Beyond Calipers: The Increasingly Urgent Need to Explain What Osteologists ‘Do’

Rose Drew (University of York, UK)

It is time to integrate the work of ‘bio-archaeologists’ and physical anthropologists into study of the past. We need to ‘re-place’ bodies into the society in which they lived, died, and were buried, hardly a new idea. Twenty-five years ago, the seminal text The Archaeology of Disease opened with the words, “….Paleopathology…looks at how humans adapted to changes in their environment. It provides primary evidence… of our ancestors and [by] combining biological and cultural data….has become a wide-ranging holistic discipline.” (Roberts and Manchester 1983, 1). Despite repeated calls for multi-disciplinary approaches (Powell et al 1991, Gilchrist and Sloane 2004, Sofaer 2006), the limited perception of skeletal analysis is largely unchanged. More than listing demography and disease, bioarchaeology examines culture, biomechanical adaptation, and other aspects of human experience encapsulated in the body.

My work investigates the long-term effects of extreme, strenuous activity on the internal architecture of bones, an attempt to recognize professional soldiers (long bow archers) from medieval and Tudor contexts, with the potential to extend this identification back into earlier times. Other projects have involved medieval remains from monastery cemeteries, with a dearth of contextual information a typical impediment to analysis. Which individuals were buried where? Unlabeled, vague ‘lollipop’ figures will not shed light on an overall cemetery assemblage, and neither will excavation observations limited to ‘north of nave’ versus ‘south of nave’ or strata.

Other challenges facing osteologists revolve around reburial versus retention.
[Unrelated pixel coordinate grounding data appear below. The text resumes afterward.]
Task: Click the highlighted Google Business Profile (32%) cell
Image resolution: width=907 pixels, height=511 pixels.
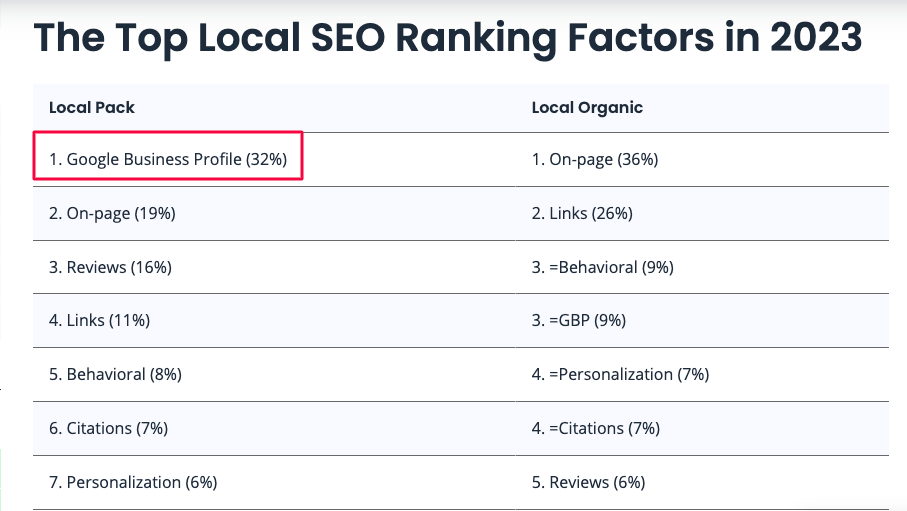Action: pos(168,159)
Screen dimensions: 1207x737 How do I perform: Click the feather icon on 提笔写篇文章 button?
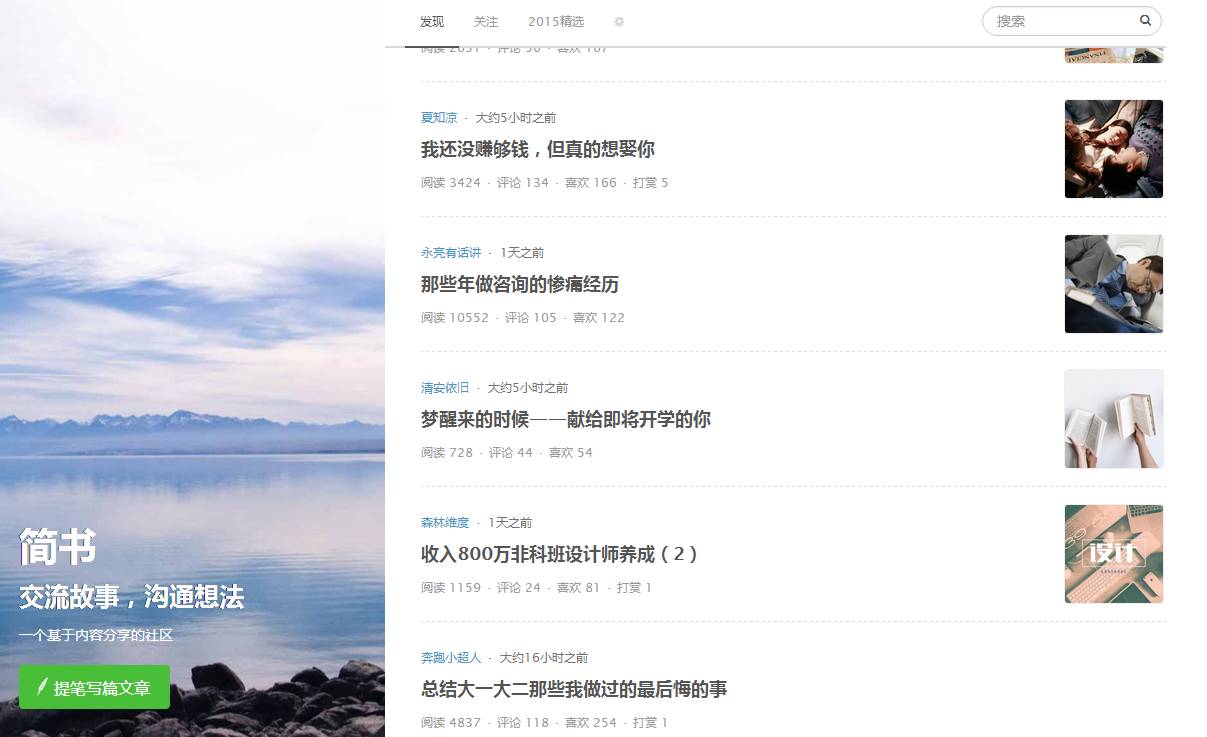[x=42, y=687]
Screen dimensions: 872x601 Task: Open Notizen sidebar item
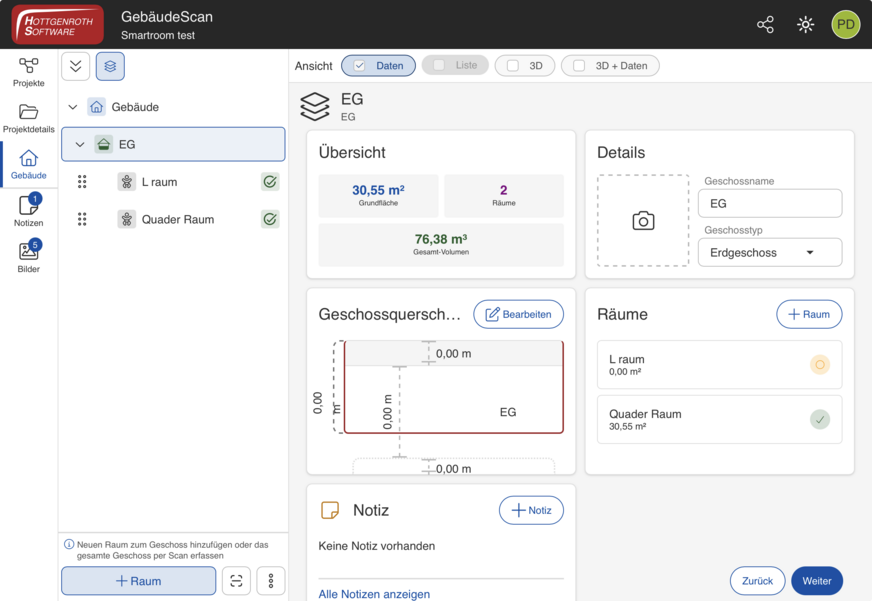click(28, 210)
Most osteologists are aware it is an honour to examine human skeletal remains, and treat their charges respectfully. Often, the popular media transmits the impression we are either disinterested numbers crunchers who measure the dead, relentlessly, focused only on recording bone lengths, age and sex, and evidence of gruesome disease; or that we operate with the same breathless efficiency as the worker-bees on CSI. In conferences my colleagues present papers detailing progress in linking lifestyle to disease, or bone shape to activity. But this research does not reach the media, or the public, or the bulk of working archaeologists who remain unaware of our progress and our challenges.

Whilst science became privileged over belief with the advent of New Archaeology and indeed from the Enlightenment onward (Trigger 1989), now it seems spiritual beliefs and the rejection of science as cold and biased has begun to endanger the study of human remains. Burials are intentional deposits, and must be integrated into the examined region and society to provide context. Physical anthropologists and human bone osteologists need to explain our aims in clear and unambiguous language.